Turning to teaching, what brought you to language education?
It was a happy accident. I’d never planned on being a teacher, but during undergraduate school, I spent a summer studying Spanish in Spain. That’s when I learned of the world of backpacking and traveling and living and working in different countries. After graduating, that was my goal, and teaching English became a means to that end. In the process I learned how much I actually loved it, and so I went back to school and got my masters in teaching, and the rest is history.
What does student-centered education mean to you?

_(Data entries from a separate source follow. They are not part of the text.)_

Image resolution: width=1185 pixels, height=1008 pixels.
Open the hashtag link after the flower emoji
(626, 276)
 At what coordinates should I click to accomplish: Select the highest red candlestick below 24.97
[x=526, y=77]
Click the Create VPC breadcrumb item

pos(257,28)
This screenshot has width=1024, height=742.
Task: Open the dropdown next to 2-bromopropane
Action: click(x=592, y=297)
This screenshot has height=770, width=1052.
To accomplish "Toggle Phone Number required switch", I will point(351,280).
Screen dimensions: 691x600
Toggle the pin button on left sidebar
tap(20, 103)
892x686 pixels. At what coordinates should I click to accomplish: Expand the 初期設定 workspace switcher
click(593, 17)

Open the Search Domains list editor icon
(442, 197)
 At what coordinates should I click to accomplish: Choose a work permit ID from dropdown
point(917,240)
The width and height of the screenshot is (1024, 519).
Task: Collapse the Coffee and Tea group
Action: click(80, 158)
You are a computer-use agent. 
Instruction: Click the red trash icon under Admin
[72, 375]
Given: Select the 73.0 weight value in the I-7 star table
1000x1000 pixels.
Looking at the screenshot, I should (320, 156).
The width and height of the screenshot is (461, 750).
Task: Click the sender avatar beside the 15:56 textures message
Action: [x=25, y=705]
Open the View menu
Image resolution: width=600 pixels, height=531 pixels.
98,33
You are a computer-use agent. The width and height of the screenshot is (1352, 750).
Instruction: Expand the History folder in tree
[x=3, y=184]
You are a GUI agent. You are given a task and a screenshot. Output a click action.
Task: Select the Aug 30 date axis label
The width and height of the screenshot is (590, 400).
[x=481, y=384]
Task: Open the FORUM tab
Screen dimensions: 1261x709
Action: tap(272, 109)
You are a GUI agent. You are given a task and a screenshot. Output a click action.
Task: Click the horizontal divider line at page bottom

It means the learners are the focus, that their existing knowledge and experience is an important part of who they are and influences how they are going to encounter and interpret the knowledge and skills of the classroom. It means creating space for students to share their knowledge and beliefs and to learn from each other. It also means working to help them unlearn certain knowledge or skills that are incorrect and possibly dangerous. For example, I do work for a labor union training fund, in the construction trades, and some of the workers have learned to dig ditches as part of their jobs in other contexts. However, some of the things that they have learned and practiced can be life-threatening. In one case, a trainer supervisor who visited a job site noticed a ditch that was not properly reinforced. He started filming it on his iPhone so that he could use it in class while also ordering everyone in the ditch at that time to get out. As the last worker was leaving the ditch, the walls collapsed. Luckily, everyone was safe. Not all situations are this critical, but it is an example of what it means to care about the learners, understand what some of their past learning experiences may have been, respecting them where they’re at and working with them in their learning.
How has teaching evolved since you became an educator?
I don’t know that it’s evolved as much as the industry has caught up to the teaching principles that we follow here at ILI. Textbooks are now aligned more with our philosophy and approach, and that has been very rewarding.
Do you feel like your students face unique challenges?
I think there is a commonality to the Expat and immigrant experience, regardless of the group, country or context. Different groups face different challenges, that we all find rewards, experience disappointments and joy. It’s all part of the human experience. What makes a difference is our community and how we can support each other, in good times and with challenges. That’s a part of what ILI is, a community sharing in the joys and challenges that life sends our way.
And what do you like to do when you aren’t working at ILI?
Going for long walks for my mental and physical health. Hippocrates said, “If you are in a bad mood, go for a walk. If you’re still in a bad mood, go for another walk.” I also like working in the garden with my wife, and taking my parents, who live with us, on beautiful drives to beautiful places.